= Marie Hayward =

English soprano

Marie Hayward (1939 – November 2011) was an English soprano with a career in opera in the UK as well as overseas. Her work also included concerts and recordings.

Hayward was the daughter of an accountant, George Bower Hayward, and his wife, Mary Isabel née Capon. She studied in London, with Roy Henderson, Tito Gobbi, and Luigi Ricci. She continued her training in Vienna and then at the London Opera Centre.

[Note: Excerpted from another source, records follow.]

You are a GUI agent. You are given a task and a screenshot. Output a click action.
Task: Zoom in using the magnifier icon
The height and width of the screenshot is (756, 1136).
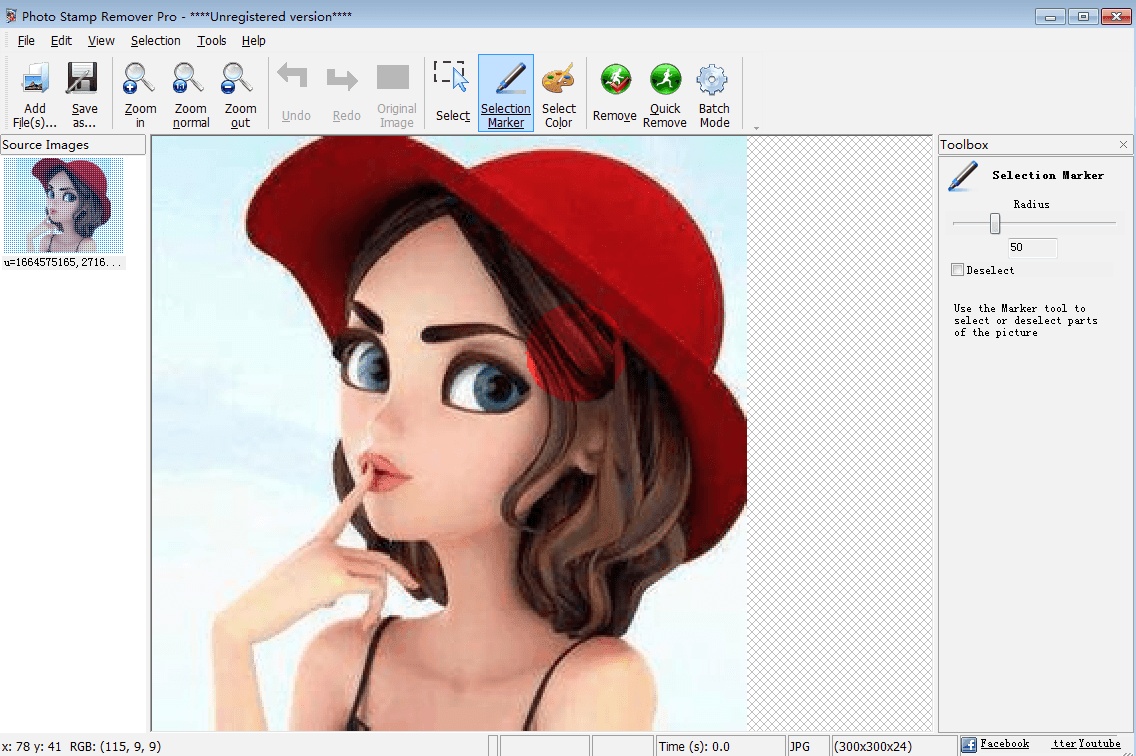[140, 80]
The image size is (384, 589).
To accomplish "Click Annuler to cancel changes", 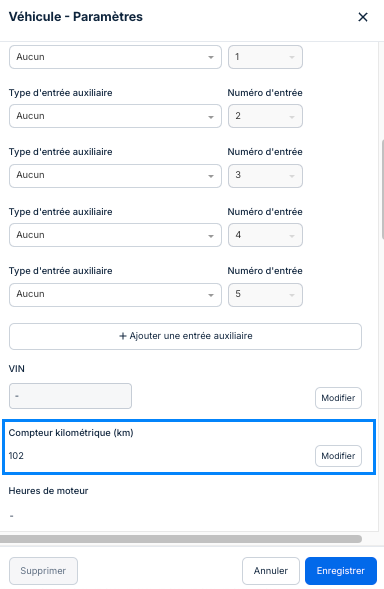I will pos(271,571).
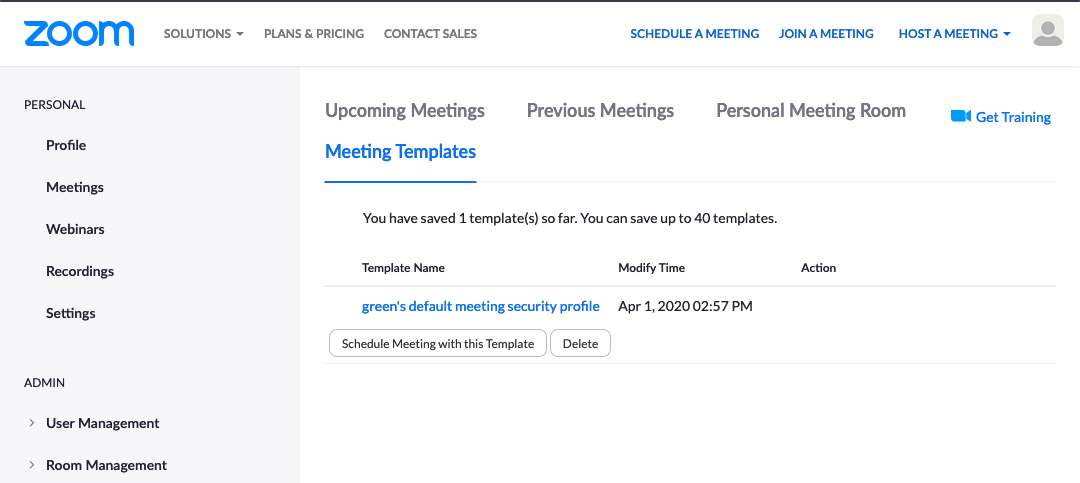Go to Plans & Pricing
This screenshot has width=1080, height=483.
pyautogui.click(x=314, y=34)
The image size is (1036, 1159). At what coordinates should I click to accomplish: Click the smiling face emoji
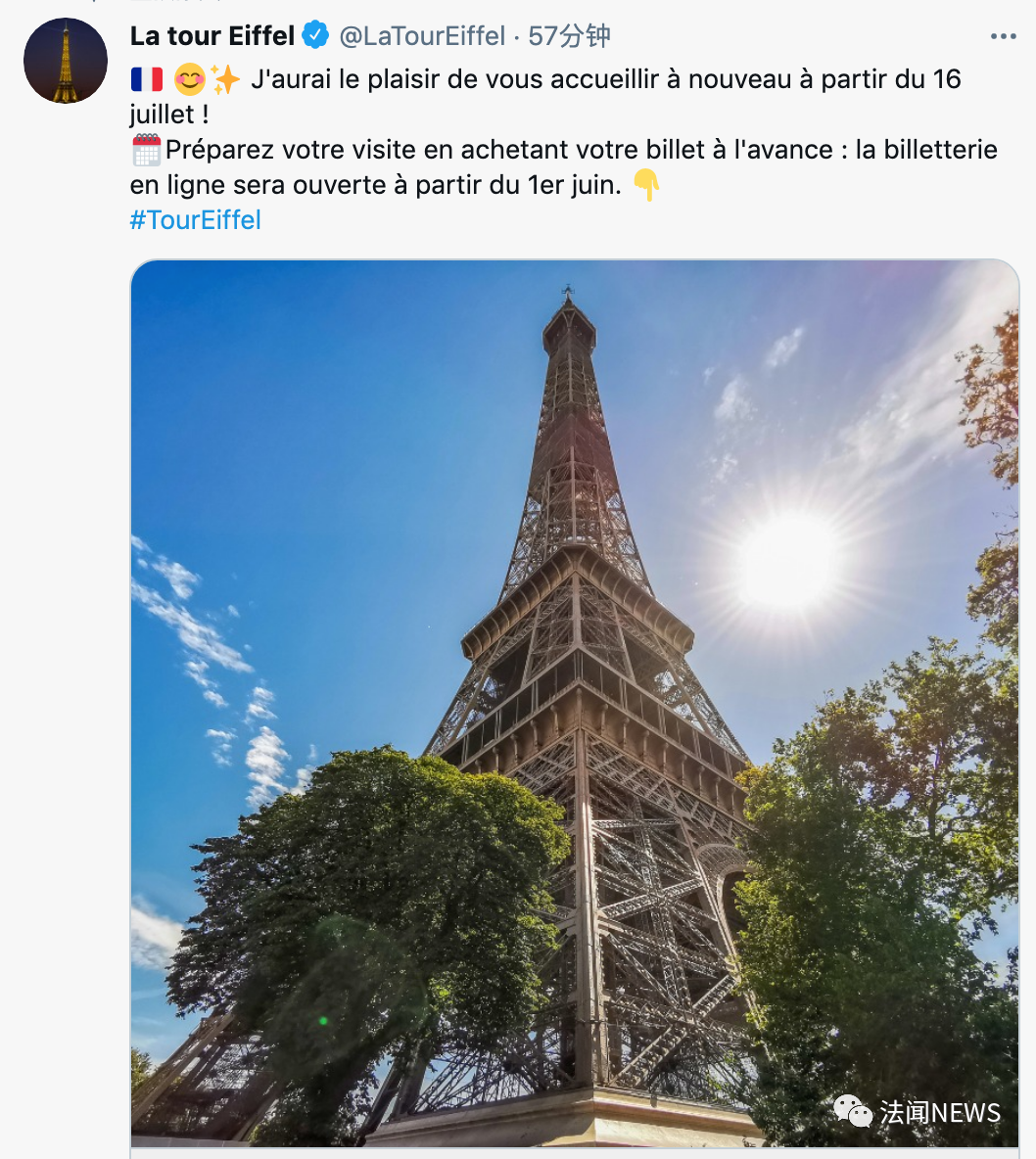tap(189, 79)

During her career as a lyric-dramatic soprano she sang with major British companies and appeared frequently in Germany. For Klaus Tennstedt at the Opernhaus Kiel she sang Donna Anna in Don Giovanni and Desdemona in Otello. This was followed by engagements in other prominent German opera houses. In Britain, she sang with Glyndebourne, Scottish Opera and English National Opera. For the Royal Opera she appeared in Die Walküre and Elektra.

Hayward, who had an extensive concert repertoire, appeared with the London orchestras at the Royal Festival Hall and other venues. Her recordings include two of Sir Adrian Boult's Vaughan Williams series for EMI, the Serenade to Music (1969), singing the Eva Turner part, and The Pilgrim's Progress (1972), as one of the Three Shining Ones.

Hayward died in London in November 2011.